Prove by mathematical induction.

Question

TO BE PROVED: $$ \frac{1}{1^2}+\frac{1}{2^2}+\frac{1}{3^2}+\dots \frac{1}{n^2}<2 $$
Please prove this by mathematical induction only. My approach: I already proved it through graphs but i have to prove it through mathematical induction.

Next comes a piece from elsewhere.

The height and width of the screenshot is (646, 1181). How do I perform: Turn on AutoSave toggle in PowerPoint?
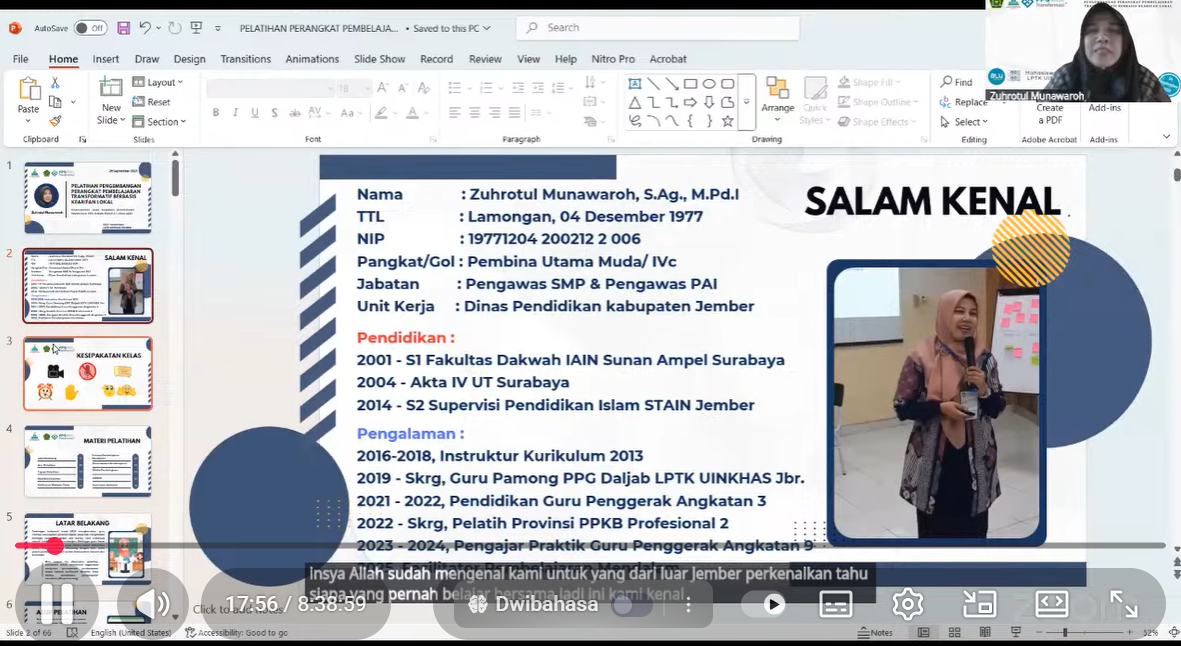[90, 28]
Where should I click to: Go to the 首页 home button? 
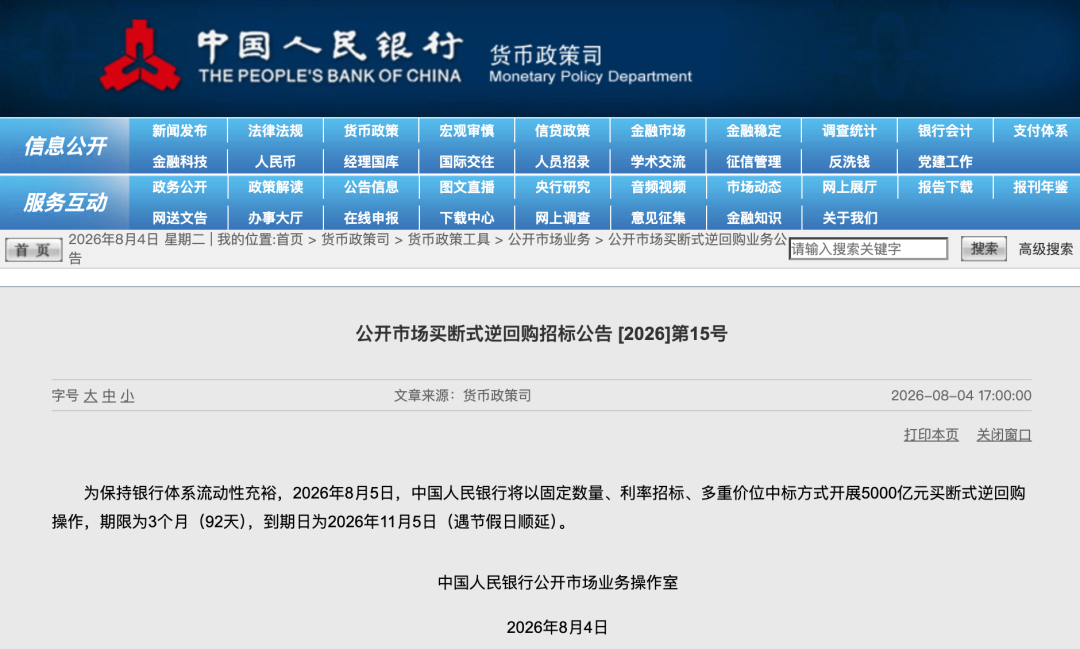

Prove this equation by mathematical induction that $\frac{1}{1} + \frac{1}{2^2} + \frac{1}{3^2} + .... + \frac{1}{n^2} < 2 $ ?

Answer 1

First, let's make the claim stronger - $\displaystyle \forall n\in\Bbb N:\ 1+\frac{1}{2^2}+\frac{1}{3^2}+\dots+\frac{1}{n^2}\le2-\frac{1}{n}<2$

Base case - $n=1$ is trivial.

Step: assume the claim holds for $k$ and prove for $k+1$ $$\underbrace{1+\frac{1}{2^2}+\dots+\frac{1}{k^2}}_{\le 2-\frac{1}{k}\text{ by induction assumption}}+\frac{1}{(k+1)^2}\le 2-\frac{1}{k}+\frac{1}{(k+1)^2}\le 2-\frac{1}{k}+\frac{1}{k(k+1)}\\=2-\frac{1}{k}+\frac{1}{k}-\frac{1}{k+1}=2-\frac{1}{k+1}<2$$

Q.E.D